CHALLENGE: From the prediction-market interview below, output word for word the passage that starts with "I guess something" and ends with "and war predictor?".

DOCUMENT EXTRACT:
++++++
We actually just remove, or like we used to have this feature called communities, where you could create a community centered around a collection of different markets and we would show the leaderboard just for those markets.

And that's a way of judging

assessing the

ability and skill of predictors within some particular domain that you care about rather than globally.

We'll probably bring that back in some capacity in the future.

Can you give an example of that?

I guess something like fantasy.

Yeah, so one thing you might care about is like, who is the best, like Russia, Ukraine, who is like the best like, you know, like geopolitical and war predictor?

You know, and what the one way to assess that would just be to handpick a few markets about

the invasion and the subsequent course of events during the war, and then just see how much profit people have made within those markets.

And I think that that'll actually give you a reasonable estimate of

who the top predictors are there versus just like a global thing.

For a while, one of our top markets on our site was about whether this guy would allow,

whether this stray cat would allow its, like, this random human to pet it.

You know, totally, totally random stuff like that.

You know, if you're, if you're trying to assess who the best like geopolitical thinkers are, who the best economic thinkers are, you may not care about the stray cat.

But a lot of people really do care about the stray cat

in other contexts.

So

it's a fine balance to strike.

Another interesting part of your platform is, so people can buy and more play money.

And I guess the concern is even within these

even within these subdomains where people are being compared, that

the actual proficiency of a person could be distorted by the fact that somebody else could just buy more manifold dollars and

as a result, maybe able to have a higher profit.

I guess you can measure it maybe by

percentage gain on the total amount of money or something.

But yeah, I'm curious on your thoughts about this.

So, in general, I'm

pretty pro-efficient markets.

You know, if you think about what's happening when a whale comes in and buys up a huge amount of money and bets it on the wrong side, what they're essentially doing is just providing a huge subsidy and bonus to the people who are actually correct.

You know, markets are a mechanism which is like the most efficient way of solving the whale problem.

If you are too much money and you are not very smart and are very confident in your views of the world, like the markets have a very fast and easy solution for you to solve, to

obviate that problem where you will no longer have so much capital

to

throw about.

There's a direct analogy to this, actually, as I'm sure you're aware in, you know, like real markets, where like a pension fund or some other sort of big fund needs to like rebalance its books or something.

So it'll it'll need to just like dump a bunch of stock and you know liquidity providers can make money off the big trades that the

you know that these big funds need to make.

So I guess then you wouldn't be you wouldn't be interested in schemes like I guess quadratic

like

some decaying

some some decaying value of the manifold dollars that you can buy in one account.

So like the neck the marginal

the marginal manifold dollar costs more than the one before it.

You think this would inhibit price discovery, right?

Yeah.

Although I have toyed with some other interesting monetary schemes in the past.

So one idea I had is introducing demurrage or like basically negative interest rates on cash balances.

So like you could imagine a world where like

where

your purchasing power kind of erodes over time.

You know, if you made a bunch of like really good predictions this year, you know, it's not necessarily the case that you should be like rewarded by, you know, having all of that cash forever.

You know, maybe some portion of that uninvested, those uninvested cash balances erodes by, you know, 20% a year or something like that.

I think it's a really cool idea in principle, but in practice, like users absolutely hate,

you know, losing money for any reason at all.

So it's kind of like a non-starter.
++++++
INFORMATION SHOWN:
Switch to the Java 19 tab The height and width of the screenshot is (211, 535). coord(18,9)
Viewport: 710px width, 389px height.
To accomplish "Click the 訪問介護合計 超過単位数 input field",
++++++
RESPONSE FOR THIS EXERCISE:
I guess something like fantasy.

Yeah, so one thing you might care about is like, who is the best, like Russia, Ukraine, who is like the best like, you know, like geopolitical and war predictor?